╭──

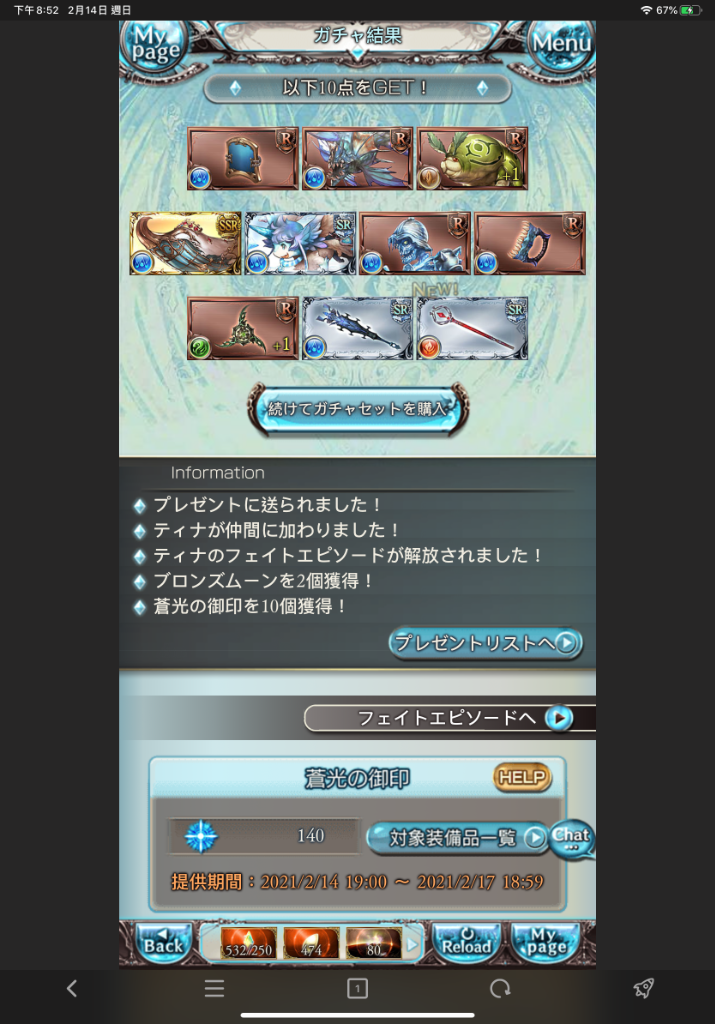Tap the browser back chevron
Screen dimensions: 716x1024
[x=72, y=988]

╰──
╭──

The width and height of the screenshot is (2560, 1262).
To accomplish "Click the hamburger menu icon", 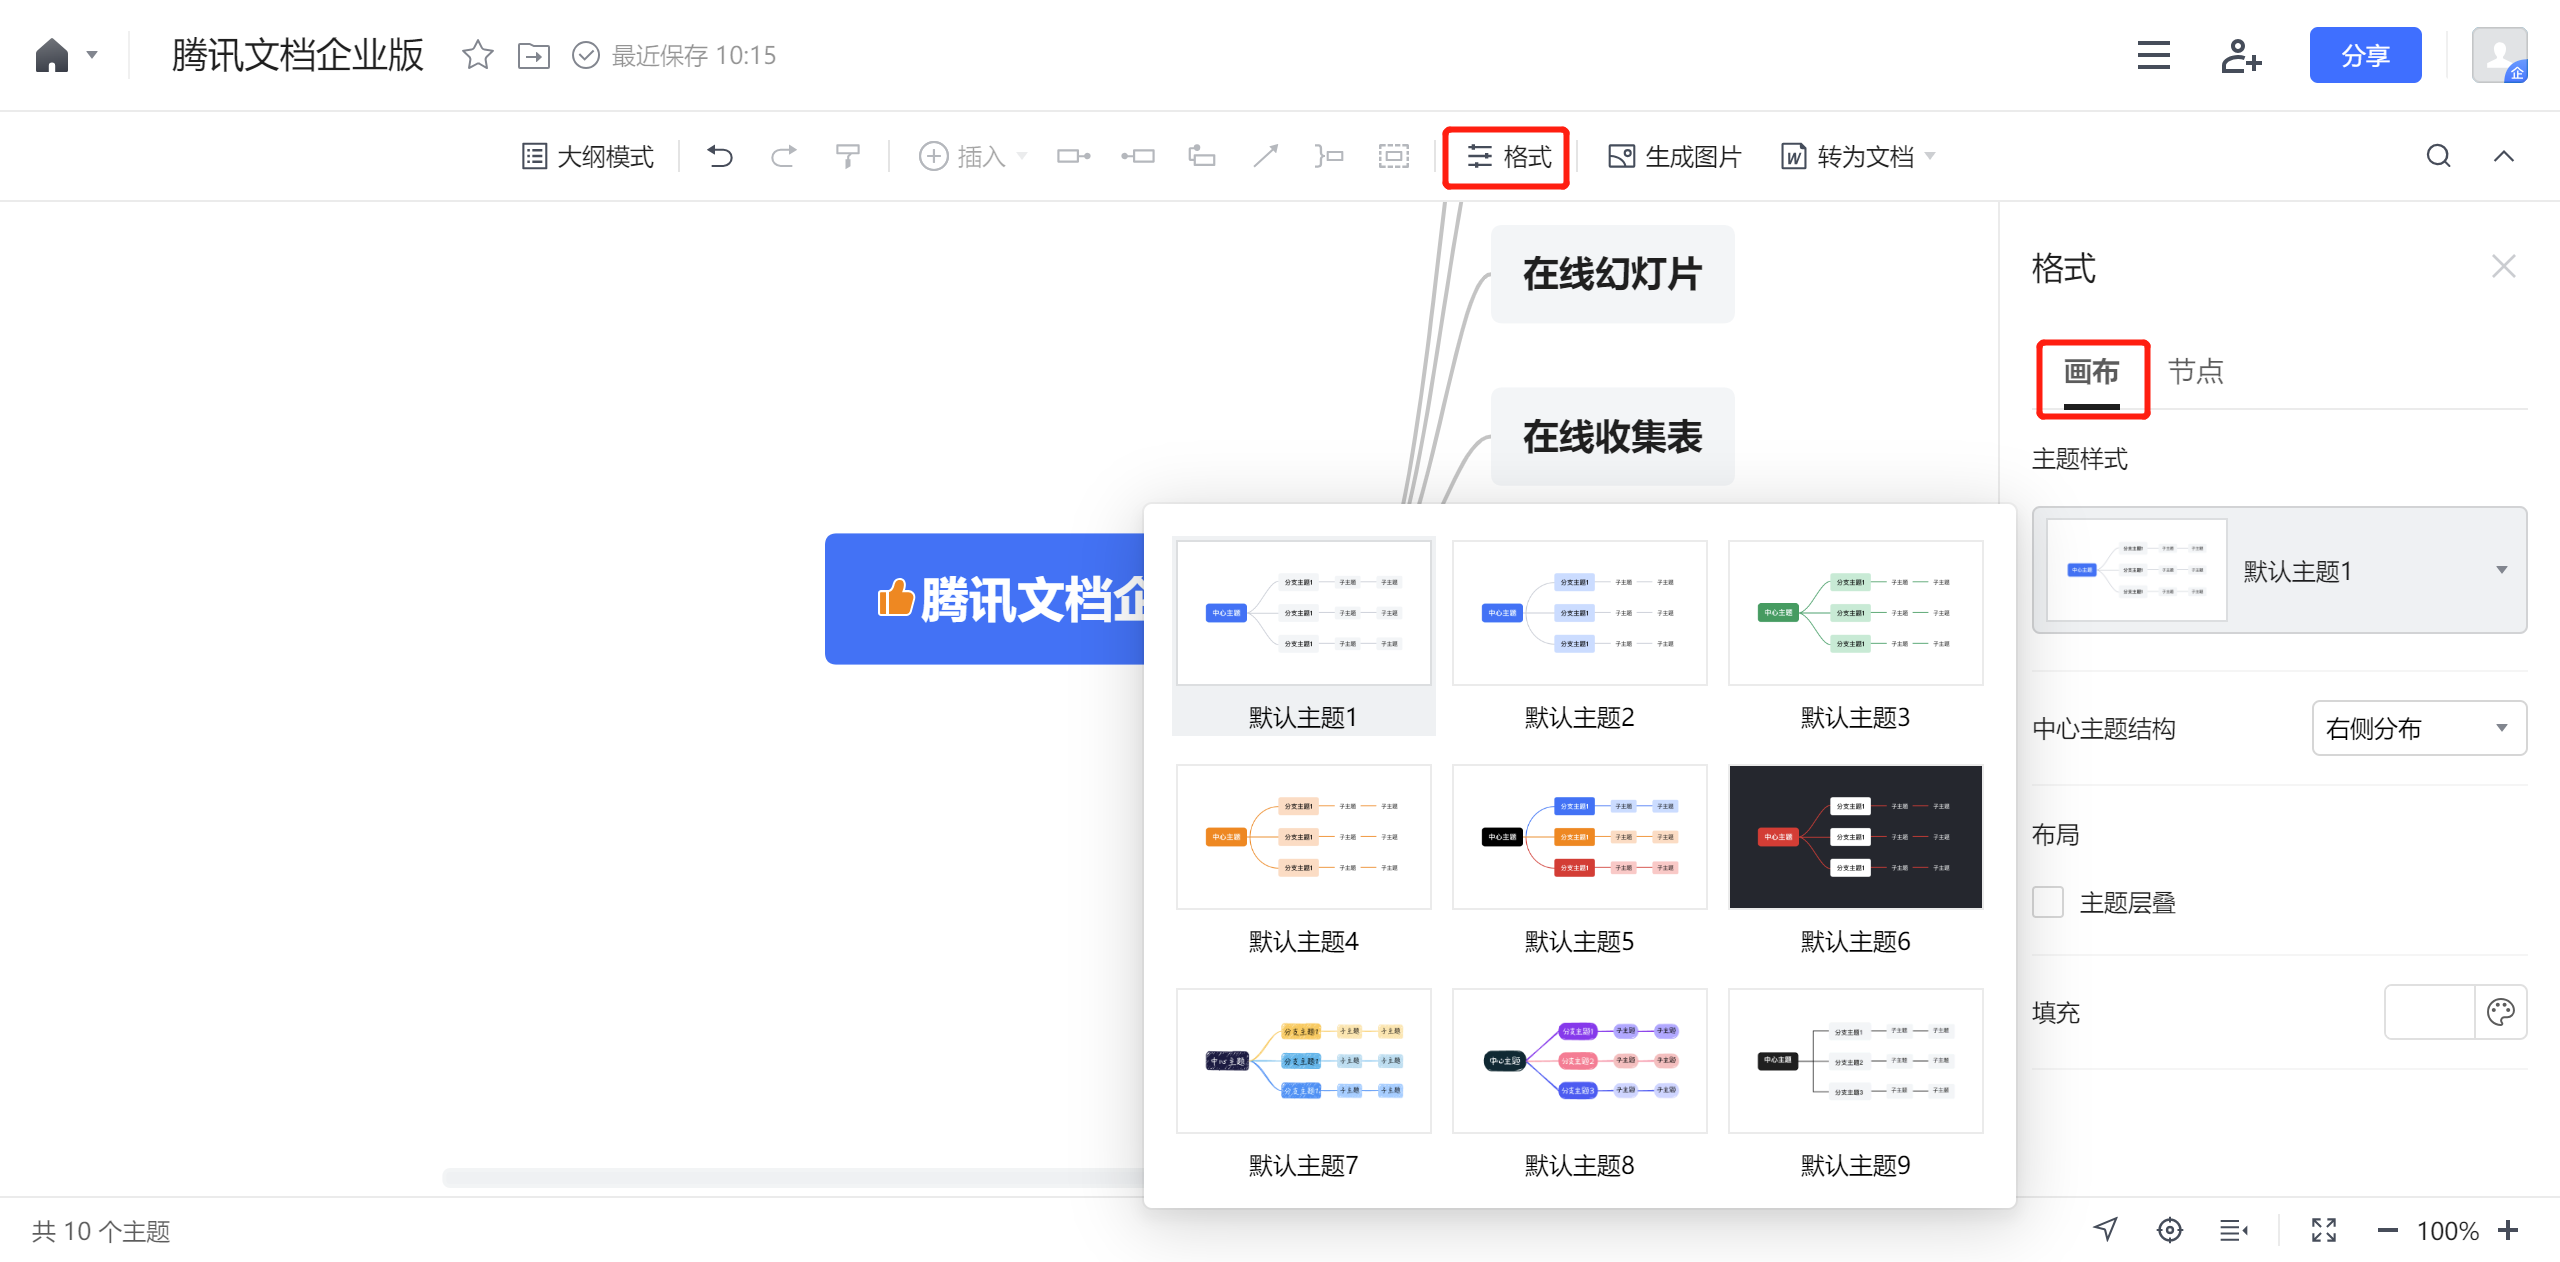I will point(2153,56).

╰──

EXERCISE DESCRIPTION. Lay out as a numbered list the items running from the line that contains "Tap the browser back chevron" through the line that contains "[x=72, y=988]", with blank lines omitted. Leave the pictures out of the answer.

CORRECT ANSWER.
1. Tap the browser back chevron
2. Screen dimensions: 716x1024
3. [x=72, y=988]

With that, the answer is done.